### Task to complete:
Reproduce the lines below word for word, from the line containing "Identify the location of tab-label: Servers." through the final line, inclusive. Leave out the pictures.

-------- Data supplied

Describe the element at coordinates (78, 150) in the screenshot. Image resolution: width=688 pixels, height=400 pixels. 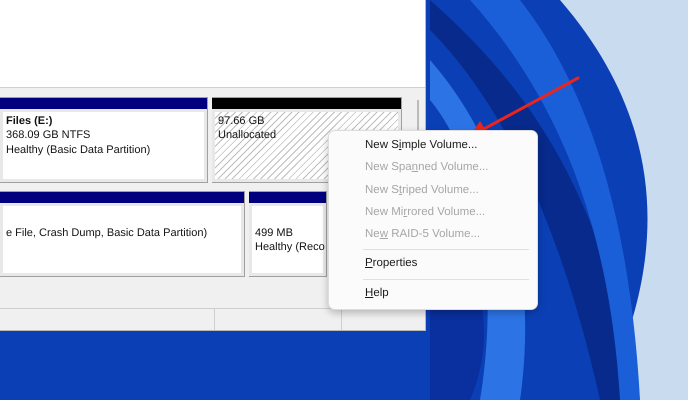
I see `partition-info: Healthy (Basic Data Partition)` at that location.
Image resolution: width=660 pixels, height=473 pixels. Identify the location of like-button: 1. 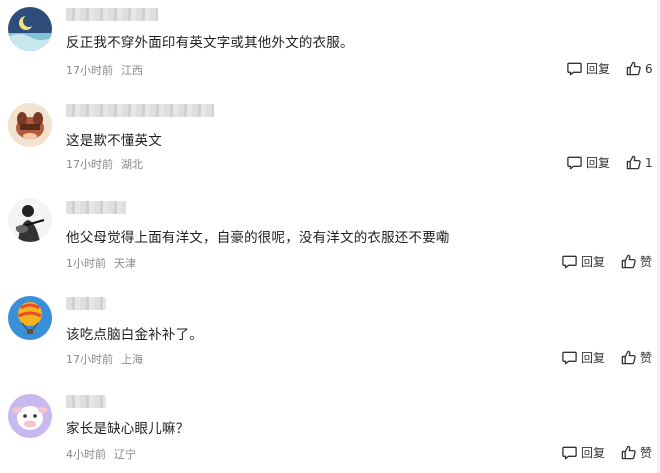
(639, 162).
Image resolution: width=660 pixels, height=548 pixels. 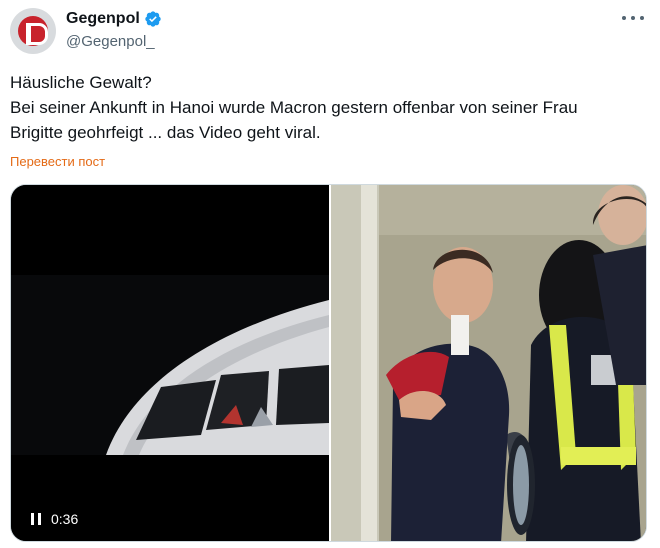 What do you see at coordinates (81, 82) in the screenshot?
I see `post-text-line: Häusliche Gewalt?` at bounding box center [81, 82].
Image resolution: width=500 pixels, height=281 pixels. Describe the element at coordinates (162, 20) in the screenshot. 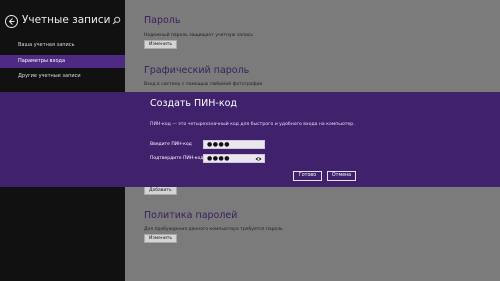

I see `password-section-title: Пароль` at that location.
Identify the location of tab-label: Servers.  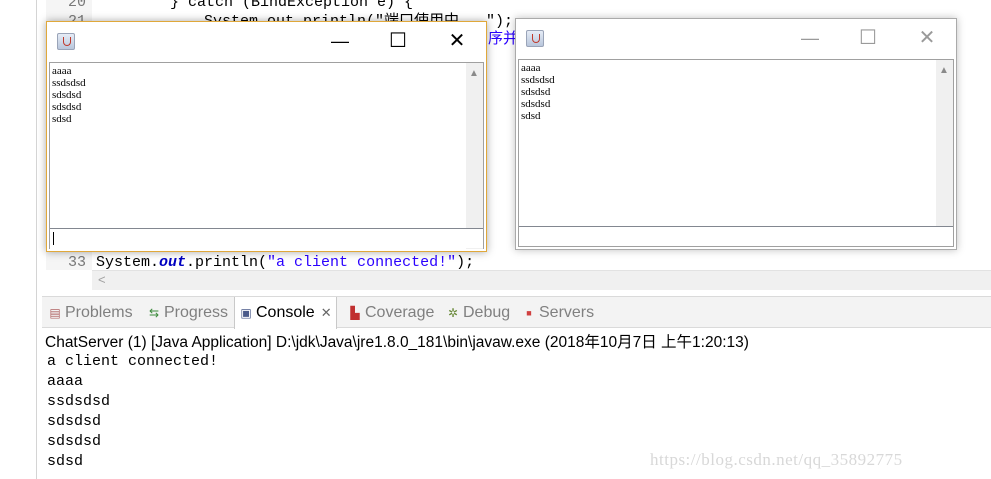
(567, 312).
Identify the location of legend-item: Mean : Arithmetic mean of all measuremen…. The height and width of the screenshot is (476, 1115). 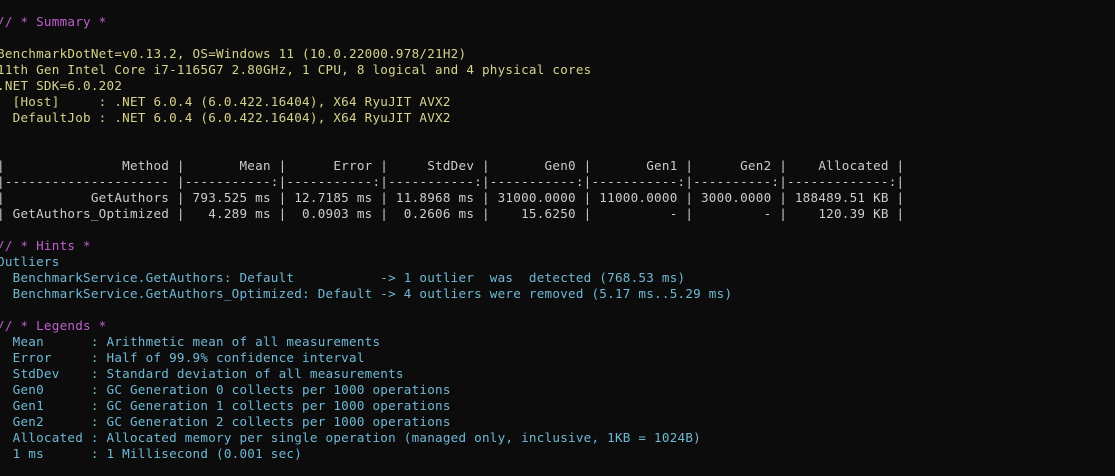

----------------

### Response box:
Identify the location of tab-label: Servers.  
(567, 312).
Identify the location of legend-item: Mean : Arithmetic mean of all measuremen…. The height and width of the screenshot is (476, 1115). 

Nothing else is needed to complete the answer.